Question about nested sequence in complete metric space Let $(R,\rho)$ be a complete metric space, and $A \subseteq R.$ Define $\displaystyle d(A)=\sup_{x,y \in A} \rho (x,y) \in [0,\infty].$ Let $(A_n)_{n \geq 1}$ be a sequence of nonempty closed sets in $R$ such that $A_1\supset A_2 \supset A_3 \supset ....$, and assume that $\displaystyle \lim_{n \rightarrow \infty}d(A_n)=0.$ Prove that $\displaystyle \bigcap_{n \in \mathbb{N}}A_n \neq \emptyset.$
Note that $$0=\lim_{n \rightarrow
\infty}d(A_n)=d(\bigcap_{n \in \mathbb{N}}A_n)$$
 so if $\displaystyle \bigcap_{n \in \mathbb{N}}A_n=\emptyset$, then that would mean there is no such an $x \in \displaystyle \bigcap_{n \in \mathbb{N}}A_n.$ I am getting stuck here, what I am thinking is since the intersection is empty, then $d(\bigcap_{n \in \mathbb{N}}A_n)$ is not exists so that contradicts $\displaystyle \lim_{n \rightarrow \infty}d(A_n)=0$?? Is this true?
Also, why this nested sequence $A_n=[n,\infty), n \in \mathbb{N}$ has an empty intersection? what condition does not satisfy in the above question?
Thanks for any help.
 A: Pick $x_n \in A_n$ for each $n$ (the sets are non-empty, so that's no problem).
Now, if $\varepsilon >0$ is given, find $n$ such that $d(A_N)< \varepsilon$ (as $\lim_{n \to \infty} d(A_n)=0$ this is possible). Now if $n,.m \ge N$ we have that $x_n \in A_n \subseteq A_N$ and $x_m \in A_m \subseteq A_N$ (by the nestedness of the sequence). Hence:
$$\rho(x_n, x_m) \le \sup \{\rho(x,y): x,y \in A_n\} = d(A_N) < \varepsilon$$
and this shows that $(x_n)_n$ is a Cauchy sequence in $(X,\rho)$ and by completeness it has a limit $x \in X$.
Now, for every (fixed) $n$, all $x_m \in A_n$ with $m \ge n$ by the nestedness again, and as all but finitely many terms of the sequence lie in $A_n$ for this $A_n$. And the tail $(x_m)_{m \ge n}$ of the sequence is just a subsequence of $(x_n)_n$ and so has the same limit $x$, and this subsequence lies in $A_n$ and $A_n$ is closed so $x \in A_n$.
As this holds for each $n$: $$x \in \bigcap_n A_n \neq \emptyset$$
A: For $A_n=[n,\infty)$, the limiting radius is $\infty$, not 0.
As for the proof, choose a sequence $x_n$ such that $x_n\in A_n$. What can you say about the sequence?
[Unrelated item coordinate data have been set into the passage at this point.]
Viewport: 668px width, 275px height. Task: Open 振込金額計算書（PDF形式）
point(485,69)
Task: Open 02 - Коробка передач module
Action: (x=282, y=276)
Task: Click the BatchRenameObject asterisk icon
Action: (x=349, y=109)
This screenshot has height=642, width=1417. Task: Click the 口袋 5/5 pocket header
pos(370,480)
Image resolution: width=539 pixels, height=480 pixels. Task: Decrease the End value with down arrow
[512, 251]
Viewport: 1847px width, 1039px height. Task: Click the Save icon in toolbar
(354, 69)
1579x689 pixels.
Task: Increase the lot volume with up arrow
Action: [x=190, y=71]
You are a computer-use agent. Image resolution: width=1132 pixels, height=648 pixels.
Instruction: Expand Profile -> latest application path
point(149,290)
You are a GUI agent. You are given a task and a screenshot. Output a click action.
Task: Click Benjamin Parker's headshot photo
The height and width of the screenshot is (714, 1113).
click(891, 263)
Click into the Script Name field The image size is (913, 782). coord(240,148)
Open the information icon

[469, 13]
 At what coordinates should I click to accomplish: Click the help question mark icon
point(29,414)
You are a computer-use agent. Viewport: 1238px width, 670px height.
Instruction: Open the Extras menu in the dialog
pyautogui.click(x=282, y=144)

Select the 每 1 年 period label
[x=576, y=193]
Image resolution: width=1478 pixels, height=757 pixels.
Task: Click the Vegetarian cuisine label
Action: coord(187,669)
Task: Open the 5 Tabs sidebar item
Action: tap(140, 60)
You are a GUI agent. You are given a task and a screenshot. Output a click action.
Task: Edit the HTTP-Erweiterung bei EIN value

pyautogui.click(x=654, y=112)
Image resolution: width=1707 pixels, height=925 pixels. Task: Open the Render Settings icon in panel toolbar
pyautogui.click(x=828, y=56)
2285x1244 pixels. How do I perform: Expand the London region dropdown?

If you can show it's Cauchy, you can show that it converges because $\mathbb{R}$ is complete.
A: Some $A_N$ must be bounded, and since it's a bounded closed subset of a complete metric space, it must therefore be compact.  If $\cap A_n=\emptyset$, then
$$\{A_N \setminus A_n~\vert~ n \gt N\}$$
is an open cover of $A_N$ with no finite subcover, which can't happen.
The nested sequence you propose doesn't have sets going to $0$ diameter.  We need at least one set in the sequence to be bounded (in which case all following sets are necessarily bounded) for the proof to work.